Each line from the opening of the listing below through the line that contains "Select the horizontal" is to be output exactly as written.
------------------------
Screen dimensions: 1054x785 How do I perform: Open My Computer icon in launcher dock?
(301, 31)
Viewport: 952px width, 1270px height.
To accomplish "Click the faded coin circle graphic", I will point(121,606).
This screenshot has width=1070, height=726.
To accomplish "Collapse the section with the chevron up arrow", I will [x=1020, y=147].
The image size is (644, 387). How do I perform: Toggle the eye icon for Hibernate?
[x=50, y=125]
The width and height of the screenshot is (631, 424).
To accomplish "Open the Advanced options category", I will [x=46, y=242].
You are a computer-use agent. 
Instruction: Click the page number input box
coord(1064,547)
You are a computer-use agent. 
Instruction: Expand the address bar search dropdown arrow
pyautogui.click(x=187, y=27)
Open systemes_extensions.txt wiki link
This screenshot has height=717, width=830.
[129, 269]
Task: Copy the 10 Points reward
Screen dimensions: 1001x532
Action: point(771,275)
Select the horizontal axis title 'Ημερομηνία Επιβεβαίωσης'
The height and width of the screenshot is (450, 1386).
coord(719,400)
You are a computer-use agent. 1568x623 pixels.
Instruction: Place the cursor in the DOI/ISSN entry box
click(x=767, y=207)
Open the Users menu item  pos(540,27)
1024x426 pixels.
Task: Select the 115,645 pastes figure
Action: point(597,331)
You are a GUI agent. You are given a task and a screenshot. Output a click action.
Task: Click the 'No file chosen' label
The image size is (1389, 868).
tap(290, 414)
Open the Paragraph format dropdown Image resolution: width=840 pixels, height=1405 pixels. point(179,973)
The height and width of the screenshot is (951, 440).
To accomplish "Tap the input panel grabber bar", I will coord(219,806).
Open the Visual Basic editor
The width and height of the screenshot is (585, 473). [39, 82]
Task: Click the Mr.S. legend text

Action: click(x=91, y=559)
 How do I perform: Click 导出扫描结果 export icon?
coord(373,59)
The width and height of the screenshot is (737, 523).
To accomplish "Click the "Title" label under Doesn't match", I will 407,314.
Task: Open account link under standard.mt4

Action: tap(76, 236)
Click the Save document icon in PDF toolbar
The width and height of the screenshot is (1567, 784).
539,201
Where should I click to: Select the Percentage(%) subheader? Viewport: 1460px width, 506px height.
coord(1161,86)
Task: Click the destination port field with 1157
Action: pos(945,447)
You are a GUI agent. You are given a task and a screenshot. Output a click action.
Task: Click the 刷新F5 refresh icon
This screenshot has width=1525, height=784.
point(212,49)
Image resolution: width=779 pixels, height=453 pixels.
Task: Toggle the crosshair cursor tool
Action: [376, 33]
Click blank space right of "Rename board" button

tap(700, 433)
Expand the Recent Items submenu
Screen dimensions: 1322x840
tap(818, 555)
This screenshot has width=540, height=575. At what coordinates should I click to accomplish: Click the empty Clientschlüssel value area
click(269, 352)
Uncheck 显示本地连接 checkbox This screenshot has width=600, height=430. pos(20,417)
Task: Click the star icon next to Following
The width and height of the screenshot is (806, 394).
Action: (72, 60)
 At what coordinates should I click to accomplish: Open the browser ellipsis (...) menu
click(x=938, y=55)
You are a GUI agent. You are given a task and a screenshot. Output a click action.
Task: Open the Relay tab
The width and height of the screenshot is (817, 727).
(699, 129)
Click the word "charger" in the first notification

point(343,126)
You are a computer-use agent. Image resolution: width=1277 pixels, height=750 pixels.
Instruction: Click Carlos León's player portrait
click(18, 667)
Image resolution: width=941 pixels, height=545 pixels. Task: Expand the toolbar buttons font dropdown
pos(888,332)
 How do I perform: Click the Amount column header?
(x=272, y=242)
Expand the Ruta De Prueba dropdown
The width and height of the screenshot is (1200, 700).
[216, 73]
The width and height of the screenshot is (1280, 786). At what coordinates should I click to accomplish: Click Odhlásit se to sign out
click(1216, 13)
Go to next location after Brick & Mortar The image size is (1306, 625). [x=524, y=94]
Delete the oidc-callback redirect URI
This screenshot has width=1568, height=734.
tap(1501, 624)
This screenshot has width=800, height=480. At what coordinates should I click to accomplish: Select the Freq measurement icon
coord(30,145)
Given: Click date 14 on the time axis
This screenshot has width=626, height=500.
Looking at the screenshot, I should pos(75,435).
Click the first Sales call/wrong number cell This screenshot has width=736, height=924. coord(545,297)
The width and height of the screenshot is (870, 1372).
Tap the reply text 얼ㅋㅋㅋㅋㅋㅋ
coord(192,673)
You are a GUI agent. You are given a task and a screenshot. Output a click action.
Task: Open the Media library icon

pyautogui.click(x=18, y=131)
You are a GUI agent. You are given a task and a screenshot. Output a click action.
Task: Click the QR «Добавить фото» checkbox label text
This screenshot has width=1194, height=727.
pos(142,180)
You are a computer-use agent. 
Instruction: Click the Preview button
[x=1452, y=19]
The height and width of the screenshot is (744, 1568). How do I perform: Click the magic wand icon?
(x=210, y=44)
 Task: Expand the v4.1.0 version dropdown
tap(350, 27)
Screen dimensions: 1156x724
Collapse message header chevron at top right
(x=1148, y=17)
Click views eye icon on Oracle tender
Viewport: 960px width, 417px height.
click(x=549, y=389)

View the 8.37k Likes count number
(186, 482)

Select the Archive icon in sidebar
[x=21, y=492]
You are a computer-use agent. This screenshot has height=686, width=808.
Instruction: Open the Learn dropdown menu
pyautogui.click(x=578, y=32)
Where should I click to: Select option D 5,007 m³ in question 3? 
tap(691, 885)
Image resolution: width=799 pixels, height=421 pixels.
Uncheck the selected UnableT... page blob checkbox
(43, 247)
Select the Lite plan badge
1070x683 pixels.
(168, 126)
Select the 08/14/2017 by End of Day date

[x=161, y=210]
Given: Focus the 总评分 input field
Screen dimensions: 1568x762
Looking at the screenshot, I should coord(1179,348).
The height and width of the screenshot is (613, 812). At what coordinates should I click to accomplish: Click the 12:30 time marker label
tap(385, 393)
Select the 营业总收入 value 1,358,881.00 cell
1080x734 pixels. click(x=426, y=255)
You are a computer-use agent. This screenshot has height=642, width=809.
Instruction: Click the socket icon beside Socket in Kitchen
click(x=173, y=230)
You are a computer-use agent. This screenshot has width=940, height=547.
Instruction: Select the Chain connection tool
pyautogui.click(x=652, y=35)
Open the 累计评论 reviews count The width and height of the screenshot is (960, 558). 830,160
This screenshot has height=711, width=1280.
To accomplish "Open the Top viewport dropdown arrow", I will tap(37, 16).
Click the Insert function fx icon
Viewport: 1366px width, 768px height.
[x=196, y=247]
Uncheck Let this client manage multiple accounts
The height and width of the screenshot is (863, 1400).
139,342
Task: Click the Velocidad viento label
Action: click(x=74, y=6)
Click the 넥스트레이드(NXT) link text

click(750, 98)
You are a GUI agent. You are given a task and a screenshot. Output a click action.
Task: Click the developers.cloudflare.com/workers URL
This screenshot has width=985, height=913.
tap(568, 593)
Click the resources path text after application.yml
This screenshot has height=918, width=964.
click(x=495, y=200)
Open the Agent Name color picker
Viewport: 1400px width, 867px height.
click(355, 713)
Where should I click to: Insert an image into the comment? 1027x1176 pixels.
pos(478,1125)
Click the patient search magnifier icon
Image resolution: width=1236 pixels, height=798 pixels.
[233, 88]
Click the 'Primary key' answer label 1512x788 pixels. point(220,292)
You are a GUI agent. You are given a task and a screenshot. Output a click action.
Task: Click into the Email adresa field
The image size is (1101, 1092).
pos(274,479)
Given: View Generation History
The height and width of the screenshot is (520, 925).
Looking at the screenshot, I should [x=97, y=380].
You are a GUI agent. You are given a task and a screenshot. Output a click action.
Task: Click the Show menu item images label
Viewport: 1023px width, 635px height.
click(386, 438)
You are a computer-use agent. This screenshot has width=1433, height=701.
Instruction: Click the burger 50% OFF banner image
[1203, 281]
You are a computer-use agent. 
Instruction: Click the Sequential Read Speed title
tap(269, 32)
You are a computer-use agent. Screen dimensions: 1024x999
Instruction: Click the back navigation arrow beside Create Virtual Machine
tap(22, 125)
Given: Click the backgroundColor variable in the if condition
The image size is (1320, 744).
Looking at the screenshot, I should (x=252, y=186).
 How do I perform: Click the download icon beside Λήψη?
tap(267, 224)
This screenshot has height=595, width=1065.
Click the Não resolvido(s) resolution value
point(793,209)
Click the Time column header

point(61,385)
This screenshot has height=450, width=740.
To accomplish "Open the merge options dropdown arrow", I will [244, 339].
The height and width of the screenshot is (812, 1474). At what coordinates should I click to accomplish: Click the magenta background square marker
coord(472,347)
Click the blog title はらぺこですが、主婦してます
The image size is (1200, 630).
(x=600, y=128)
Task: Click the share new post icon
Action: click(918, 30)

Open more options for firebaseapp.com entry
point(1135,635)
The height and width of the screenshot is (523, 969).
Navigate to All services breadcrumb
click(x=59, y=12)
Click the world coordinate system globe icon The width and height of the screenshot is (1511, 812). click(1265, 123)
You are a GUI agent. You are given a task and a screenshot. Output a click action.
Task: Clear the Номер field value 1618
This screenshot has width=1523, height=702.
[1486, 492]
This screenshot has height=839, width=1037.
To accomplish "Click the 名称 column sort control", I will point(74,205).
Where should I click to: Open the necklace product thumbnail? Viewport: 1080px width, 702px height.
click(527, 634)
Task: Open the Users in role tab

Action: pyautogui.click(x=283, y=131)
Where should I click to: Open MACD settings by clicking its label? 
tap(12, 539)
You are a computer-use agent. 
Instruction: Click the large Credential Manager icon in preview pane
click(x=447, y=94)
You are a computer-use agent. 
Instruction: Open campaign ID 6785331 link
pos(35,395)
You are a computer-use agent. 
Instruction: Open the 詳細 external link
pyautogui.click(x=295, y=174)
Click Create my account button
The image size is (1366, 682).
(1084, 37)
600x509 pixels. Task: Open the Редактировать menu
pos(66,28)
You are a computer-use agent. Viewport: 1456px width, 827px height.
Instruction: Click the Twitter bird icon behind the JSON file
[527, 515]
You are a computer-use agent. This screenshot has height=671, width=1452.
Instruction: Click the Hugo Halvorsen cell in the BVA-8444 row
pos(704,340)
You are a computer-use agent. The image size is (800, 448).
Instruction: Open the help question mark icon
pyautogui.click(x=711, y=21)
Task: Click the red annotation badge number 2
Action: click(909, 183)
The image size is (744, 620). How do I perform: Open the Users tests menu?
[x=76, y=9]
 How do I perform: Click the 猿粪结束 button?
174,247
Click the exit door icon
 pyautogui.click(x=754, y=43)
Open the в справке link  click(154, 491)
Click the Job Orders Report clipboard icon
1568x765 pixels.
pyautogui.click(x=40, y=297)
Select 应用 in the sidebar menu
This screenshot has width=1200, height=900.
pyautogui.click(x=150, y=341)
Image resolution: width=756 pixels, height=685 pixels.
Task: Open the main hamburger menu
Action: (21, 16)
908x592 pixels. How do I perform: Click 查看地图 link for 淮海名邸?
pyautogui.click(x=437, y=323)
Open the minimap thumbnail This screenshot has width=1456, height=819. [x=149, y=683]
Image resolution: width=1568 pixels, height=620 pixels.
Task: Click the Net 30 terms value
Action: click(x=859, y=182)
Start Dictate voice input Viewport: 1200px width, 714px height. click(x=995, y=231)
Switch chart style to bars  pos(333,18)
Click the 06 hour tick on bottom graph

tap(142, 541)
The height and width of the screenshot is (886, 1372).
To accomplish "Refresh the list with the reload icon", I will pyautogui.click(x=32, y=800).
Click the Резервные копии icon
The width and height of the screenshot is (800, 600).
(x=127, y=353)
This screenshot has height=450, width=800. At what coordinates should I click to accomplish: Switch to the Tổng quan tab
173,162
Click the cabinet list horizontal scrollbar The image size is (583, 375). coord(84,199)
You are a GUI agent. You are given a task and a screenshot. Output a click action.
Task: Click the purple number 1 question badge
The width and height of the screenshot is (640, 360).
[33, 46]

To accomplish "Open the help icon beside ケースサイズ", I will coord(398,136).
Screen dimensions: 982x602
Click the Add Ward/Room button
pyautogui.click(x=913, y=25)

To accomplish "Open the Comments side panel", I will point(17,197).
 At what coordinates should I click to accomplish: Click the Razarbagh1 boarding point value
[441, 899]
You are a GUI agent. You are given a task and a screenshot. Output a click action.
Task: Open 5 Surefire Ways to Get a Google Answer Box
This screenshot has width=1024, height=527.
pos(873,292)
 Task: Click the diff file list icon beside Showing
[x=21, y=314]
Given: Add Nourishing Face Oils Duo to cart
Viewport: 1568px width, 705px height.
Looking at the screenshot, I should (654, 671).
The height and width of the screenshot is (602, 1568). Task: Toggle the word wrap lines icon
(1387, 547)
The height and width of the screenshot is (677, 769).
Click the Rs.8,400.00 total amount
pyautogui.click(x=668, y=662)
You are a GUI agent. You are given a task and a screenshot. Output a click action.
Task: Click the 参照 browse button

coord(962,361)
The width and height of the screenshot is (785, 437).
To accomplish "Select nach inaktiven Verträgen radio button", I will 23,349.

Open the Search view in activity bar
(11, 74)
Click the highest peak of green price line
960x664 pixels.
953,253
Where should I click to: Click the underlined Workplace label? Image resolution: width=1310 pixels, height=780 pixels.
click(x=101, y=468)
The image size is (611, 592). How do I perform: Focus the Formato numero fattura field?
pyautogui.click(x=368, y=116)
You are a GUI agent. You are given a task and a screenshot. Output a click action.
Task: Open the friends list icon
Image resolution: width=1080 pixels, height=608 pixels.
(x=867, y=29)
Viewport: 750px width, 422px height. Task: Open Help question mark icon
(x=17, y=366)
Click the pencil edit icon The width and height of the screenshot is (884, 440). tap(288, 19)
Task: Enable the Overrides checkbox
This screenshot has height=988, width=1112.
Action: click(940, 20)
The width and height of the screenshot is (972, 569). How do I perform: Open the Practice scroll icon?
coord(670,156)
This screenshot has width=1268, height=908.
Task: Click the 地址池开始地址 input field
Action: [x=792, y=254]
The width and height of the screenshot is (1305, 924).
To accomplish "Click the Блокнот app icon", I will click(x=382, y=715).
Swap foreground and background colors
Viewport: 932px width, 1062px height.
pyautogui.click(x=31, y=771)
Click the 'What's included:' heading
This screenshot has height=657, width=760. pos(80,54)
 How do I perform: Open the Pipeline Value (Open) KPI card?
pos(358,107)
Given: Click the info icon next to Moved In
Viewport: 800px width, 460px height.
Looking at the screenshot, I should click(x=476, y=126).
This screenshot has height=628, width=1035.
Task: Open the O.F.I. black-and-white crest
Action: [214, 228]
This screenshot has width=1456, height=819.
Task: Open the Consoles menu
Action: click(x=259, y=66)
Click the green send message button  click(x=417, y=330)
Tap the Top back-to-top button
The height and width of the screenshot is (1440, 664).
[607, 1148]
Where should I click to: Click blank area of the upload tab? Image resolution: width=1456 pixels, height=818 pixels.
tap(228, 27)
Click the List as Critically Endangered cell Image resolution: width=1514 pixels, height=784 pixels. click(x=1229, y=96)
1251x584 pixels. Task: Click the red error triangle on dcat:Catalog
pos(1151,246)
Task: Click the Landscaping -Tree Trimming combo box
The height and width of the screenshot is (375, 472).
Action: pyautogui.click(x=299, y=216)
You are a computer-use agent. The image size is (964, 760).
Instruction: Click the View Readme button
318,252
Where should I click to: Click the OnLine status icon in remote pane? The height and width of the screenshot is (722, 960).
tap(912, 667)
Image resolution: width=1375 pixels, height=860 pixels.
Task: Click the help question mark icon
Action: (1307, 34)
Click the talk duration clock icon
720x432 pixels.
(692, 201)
------------------------
— Response to this task —
Screen dimensions: 1054x785 How do I perform: Open My Computer icon in launcher dock?
(301, 31)
Viewport: 952px width, 1270px height.
To accomplish "Click the faded coin circle graphic", I will point(121,606).
This screenshot has width=1070, height=726.
To accomplish "Collapse the section with the chevron up arrow", I will [x=1020, y=147].
The image size is (644, 387). How do I perform: Toggle the eye icon for Hibernate?
[x=50, y=125]
The width and height of the screenshot is (631, 424).
To accomplish "Open the Advanced options category", I will [x=46, y=242].
You are a computer-use agent. 
Instruction: Click the page number input box
coord(1064,547)
You are a computer-use agent. 
Instruction: Expand the address bar search dropdown arrow
pyautogui.click(x=187, y=27)
Open systemes_extensions.txt wiki link
This screenshot has height=717, width=830.
[129, 269]
Task: Copy the 10 Points reward
Screen dimensions: 1001x532
Action: point(771,275)
Select the horizontal axis title 'Ημερομηνία Επιβεβαίωσης'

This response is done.